▶ Source extract
=-=-=-=-=

Who knew that Jane Pauley has bi-polar disorder? Or that mathematical genius and Nobel Laureate John Nash’s first psychotic break was as late as 30 years old and he achieved remission 30 years later? Or why a loved one with schizophrenia disorder says “I’m not sick—I don’t need help”?

These three books –“Skywriting,” an autobiography by Jane Pauley; “A Beautiful Mind,” a biography about John Nash by Sylvia Nasar; and, “I’m Not Sick – I Don’t Need Help,” a non-fiction book on how to help someone with mental illness accept treatment, by Xavier Amador, PH.D—are about mental illness and all are different “reads.”

The thread through all of them and what interests me most, is how people live with brain disease.

Pauley’s memoir with the subhead—“A Life Out of The Blue”– tells a story of self-discovery and an extraordinary life, an accidental life for 30 years as “America’s most-loved girl next door TV co-anchor,” she writes. She barely touches on her midlife diagnosis of bi-polar disorder in the book.

When she does, she reveals times of depression, unexplainable crying bouts, shyness, but when the camera is on her she was at the top of an anchor’s game!

To the reader it seems Pauley just gets on with it (with psychiatrists and meds), written in a breezy manner. All the while it gnaws at her that she “appears to be someone I knew I was not: Whether anyone else knew it or not…I did. That’s one too many.” Her ultra-successful career and marriage despite manic-depression cheered, enlightened and, sometimes, baffled me. My take is, it’s possible to live a successful life with bi-polar disease.

“A Beautiful Mind.” Whoa! This deeply-researched, interesting and extraordinarily moving award-winning TOME on a genius’ life without and with paranoid schizophrenia disease is not breezy.

But first I take a swipe at The New York Times Book Review quote on the cover…”’A Beautiful Mind’ tells a moving story and offers a remarkable look into the arcane world of mathematics and the tragedy of madness” (1998). Madness? Tragedy?

The word mad has been used to mean insanity or dementia since the 1500s! But over the past couple centuries, it’s been used more as a general descriptor of a concept or personality than as an indicator of mental illness, according to “The Changing Vocabulary of Mental Illness“ The Atlantic, Cari Romm, (Oct. 28, 2015). Your doctor no longer says you’re “going mad.” Bravo!

=-=-=-=-=

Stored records
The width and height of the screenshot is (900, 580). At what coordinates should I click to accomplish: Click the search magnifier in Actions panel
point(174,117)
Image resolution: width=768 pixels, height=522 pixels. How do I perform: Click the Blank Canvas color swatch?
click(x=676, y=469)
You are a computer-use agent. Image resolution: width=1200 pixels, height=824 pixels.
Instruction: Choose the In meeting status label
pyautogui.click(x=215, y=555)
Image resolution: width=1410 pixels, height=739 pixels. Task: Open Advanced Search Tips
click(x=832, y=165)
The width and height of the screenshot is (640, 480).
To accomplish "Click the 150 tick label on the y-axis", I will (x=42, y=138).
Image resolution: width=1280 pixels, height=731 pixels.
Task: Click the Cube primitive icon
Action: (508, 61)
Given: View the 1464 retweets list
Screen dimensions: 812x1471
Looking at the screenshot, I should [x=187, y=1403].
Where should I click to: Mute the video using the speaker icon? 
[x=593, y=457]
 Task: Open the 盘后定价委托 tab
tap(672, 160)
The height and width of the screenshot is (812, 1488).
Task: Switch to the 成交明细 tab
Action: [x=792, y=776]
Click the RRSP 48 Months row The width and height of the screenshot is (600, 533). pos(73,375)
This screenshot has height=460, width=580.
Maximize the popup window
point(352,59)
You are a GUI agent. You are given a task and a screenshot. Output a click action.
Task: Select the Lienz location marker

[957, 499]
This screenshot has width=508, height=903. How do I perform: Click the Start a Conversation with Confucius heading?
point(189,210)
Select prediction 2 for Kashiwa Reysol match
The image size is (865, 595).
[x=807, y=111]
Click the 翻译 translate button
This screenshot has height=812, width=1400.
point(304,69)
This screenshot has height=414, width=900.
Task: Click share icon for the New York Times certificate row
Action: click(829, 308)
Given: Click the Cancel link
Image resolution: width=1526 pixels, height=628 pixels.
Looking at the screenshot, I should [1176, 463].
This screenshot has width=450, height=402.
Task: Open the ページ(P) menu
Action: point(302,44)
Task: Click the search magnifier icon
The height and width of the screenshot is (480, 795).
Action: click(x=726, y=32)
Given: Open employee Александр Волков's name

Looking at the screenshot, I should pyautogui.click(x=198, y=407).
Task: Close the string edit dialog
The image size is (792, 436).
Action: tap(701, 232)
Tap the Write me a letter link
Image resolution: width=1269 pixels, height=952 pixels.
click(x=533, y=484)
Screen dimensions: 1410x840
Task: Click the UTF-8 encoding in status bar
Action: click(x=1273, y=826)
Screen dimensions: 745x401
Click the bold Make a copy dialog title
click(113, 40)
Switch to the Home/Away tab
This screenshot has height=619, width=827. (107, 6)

=-=-=-=-=

▶ Your task
Go on with the review of three books about mental illness, starting right after its last sentence.

▶ Reply
Shame on you, The New York Times. Tragedy? For whom? The mathematics world? Nash? No, he came through, won a Nobel. It was a life lived to the utmost, interrupted, yes. He is a survivor of brain disease in my eyes. The possibility encourages me!

That said, Nash’s first 30 years as a math genius takes up half the book. If you’ve never gone beyond high school algebra, just learning about mathematics to solve world problems is fascinating. Nash in his 20’s in the late 1940’s to late 50’s was eccentric, displaying some of the characteristics of schizoaffective disorder—grandiosity, detachment, isolation. He undergoes a full psychotic break in 1959 for 30 years with periods of remission. His caregivers – wife, mother, sister, friends, academic colleagues, even unknown Princeton math students—believe in and fight for him. He comes out in his 60’s in remission!

But, one of his two sons is diagnosed with paranoid schizophrenia. There is no escape from genes. And Nash and his wife Alicia spend the rest of their lives taking care of him.

Now, about my personal experience. When my 19 year old son was diagnosed with paranoid schizophrenia I was unable to help him accept treatment. He was a highly capable student at a good university with learning and musical interests. Then I found “I Am Not Sick, I Don’t Need Help!” which helped me understand what goes through the mind of a seriously mentally-ill individual in denial and how I should react. To my friends and the public with loved ones with mental illness, this is the self-help book to read.

“I thought he was being stubborn, immature,” says Dr. Amador about his brother with a brain disease, “my accusations and threats to prove him wrong made him angry and defensive. My natural instinct to confront his denial was completely ineffective and made things worse. We got caught in a cycle of more confrontation and denials which pushed us farther apart. The end result was always that he walked away angry. And then he would relapse and end up back in the hospital.”

Read this my fellow public with and without loved ones with mental illness and learn what to say, how to cope, how to see results, what to tell your friends.

If you are in CRISIS and need help:

CALL: 2-1-1 or 1 (800) 273-TALK

Andrea is 1 of 100+ Boca Brave women. She’s is  an advocate and speaks out about the challenges people with brain diseases face in America.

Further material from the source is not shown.